### What is expected
Can you render the stretch from the line containing "Toute l'actualité (123, 4)" through the last line as a Markdown table with the columns Number and Line, skipping blank lines and leaving out the pictures?

### Data in this exercise
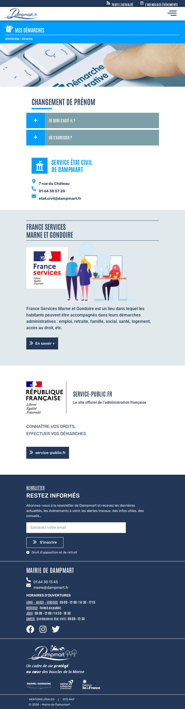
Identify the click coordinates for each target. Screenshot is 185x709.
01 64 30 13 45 (45, 582)
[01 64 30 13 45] (28, 580)
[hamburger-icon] (172, 13)
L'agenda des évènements (161, 4)
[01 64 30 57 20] (34, 189)
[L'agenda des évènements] (142, 3)
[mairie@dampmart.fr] (28, 585)
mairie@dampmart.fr (50, 587)
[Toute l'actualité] (108, 3)
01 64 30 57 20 (52, 191)
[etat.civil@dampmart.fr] (34, 196)
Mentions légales (41, 699)
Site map (68, 699)
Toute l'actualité (123, 4)
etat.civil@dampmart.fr (60, 198)
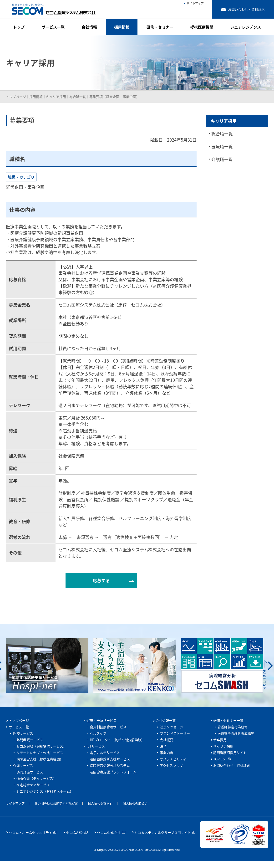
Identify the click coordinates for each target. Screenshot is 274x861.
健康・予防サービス (101, 720)
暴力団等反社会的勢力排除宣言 (56, 803)
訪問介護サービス (29, 771)
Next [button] (270, 665)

### Completed exercise
| Number | Line |
|---|---|
| 1 | Toute l'actualité (123, 4) |
| 2 | etat.civil@dampmart.fr (60, 198) |
| 3 | Identify the click coordinates for each target. Screenshot is 274x861. |
| 4 | 健康・予防サービス (101, 720) |
| 5 | 暴力団等反社会的勢力排除宣言 (56, 803) |
| 6 | 訪問介護サービス (29, 771) |
| 7 | Next [button] (270, 665) |